And then, of course, Bagi is being optimistic for her child’s sake, but it’s here that you can really see just how little a lot of the islanders know Jaiden at all.
None of Empnada’s mothers were there when Bobby died. None of them know about Bobby Fields. The only one Jaiden is remotely close with is Mouse, and Bagi doesn’t really trust Jaiden at all because of her connections with Cucurucho and the Federation.
All they know is that Bobby died several months ago and that Jaiden seems to be doing just fine. But then you look at Jaiden telling ElQuackity to spawn kill her, and Jaiden not visiting Bobby’s Castle or his city or his tomb, and Jaiden borderline avoiding Roier, and you start to realize, oh. She’s not doing well.
There’s this misconception among all the islanders that Roier and Jaiden have moved on from Bobby. Roier has Richarlyson, and Jaiden… doesn’t. Of course, any Roier Viewer knows that he’s never actually recovered from his son’s death, and any Jaiden Viewer knows that she’s never going to recover. Not at the rate she’s going with all this self-sacrifice and self-loathing and everything.
Bagi hasn’t seen Bobby Fields. She doesn’t know that Jaiden’s actual home is a building stuck in time with a table set for three and rooms upon rooms filled with paintings done by her dead son. All she knows is that Jaiden seems fine enough, just like Roier, and Bagi’s never actually been able to understand Roier when he’s told her “This island has broken everybody on it, especially me.”
This kind of trauma is something Bagi and most of the other islanders could never understand; the closest people would be Slime and Mariana- but they have a version of their daughter back- and then Maxo, who’s dead. The idea of losing your child forever is something entirely foreign to most of the island. Everybody knows that the eggs can die, but it hasn’t happened since Bobby’s death, so a majority of the islanders haven’t had to say goodbye the way Roier and Jaiden and Slime and Mariana and Maximus and Quackity did.
Jaiden hasn’t babysat any of the eggs since Bobby’s death. She’s helped others babysit, but she’s never looked after an egg by herself. She’s a lot like Roier, who didn’t trust himself to take care of another egg until just before Richarlyson’s disappearance and who still considers him a bad enough father to take out his frustrations on his mini-him Pepito. But, unlike Roier, she’s been alone this entire time. It’s just been her and Foolish and Cucurucho. She doesn’t have the same kind of support network as Roier, and he’s stuck in the past even with support. Imagine how she’s doing.

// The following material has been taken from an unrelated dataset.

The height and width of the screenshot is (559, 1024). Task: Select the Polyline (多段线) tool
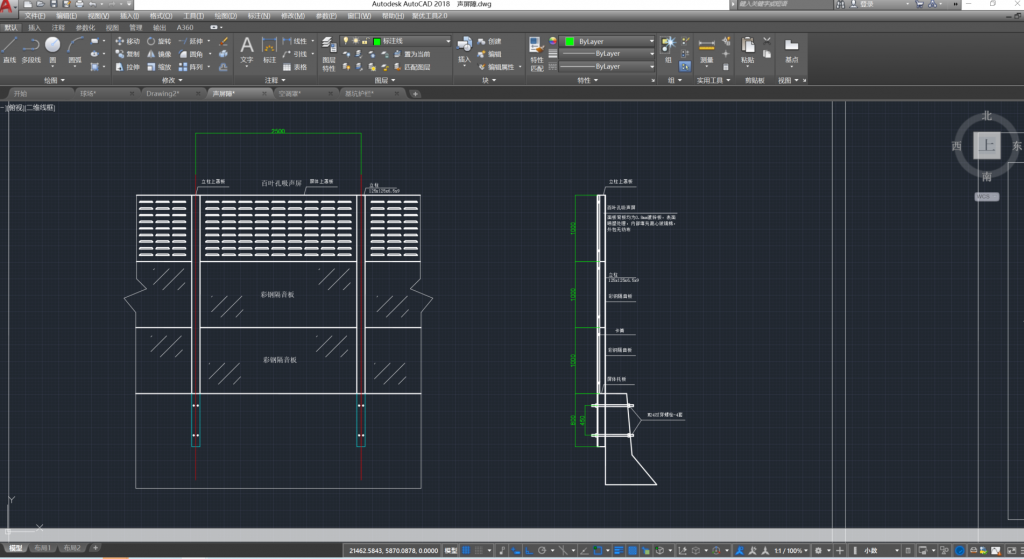31,47
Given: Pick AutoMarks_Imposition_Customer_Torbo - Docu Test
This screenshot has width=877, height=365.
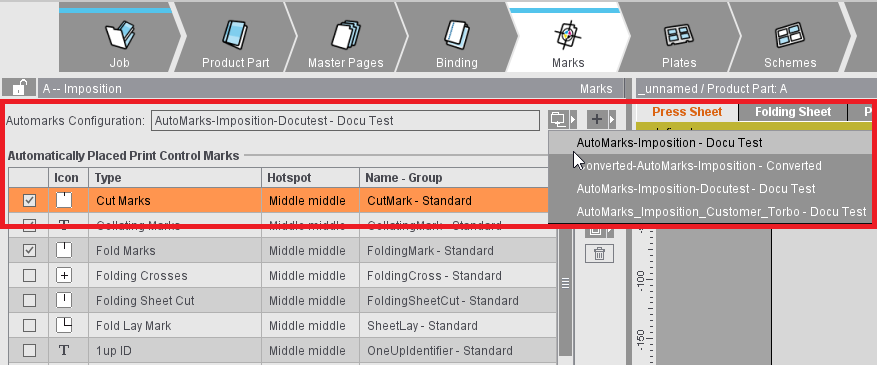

Bagi and Empanada are right, Empanada won’t replace Bobby. He can’t be replaced. But what they don’t seem to understand is the possibility that she can’t replace Bobby because Jaiden won’t want to take care of another egg. Sure, she probably will, but only because she has this complex about being inconvenient, and she’ll feel real inconvenient if everybody pressures her into taking care of Empanada the way they pressured Roier into taking Pepito on Tuesday.
Both Roier and Jaiden have lost so much, but only a select few know what they’re going through. Roier has Cellbit, and Jaiden has Foolish. Outside of them, though?
Remember, only Bad and Cellbit went to check on Roier when Bobby died. And only Roier ended up checking on Jaiden. And yet the world has decided they’ve moved on without even asking, and their assumptions might end up getting Pepito and Empanada hurt in the long run.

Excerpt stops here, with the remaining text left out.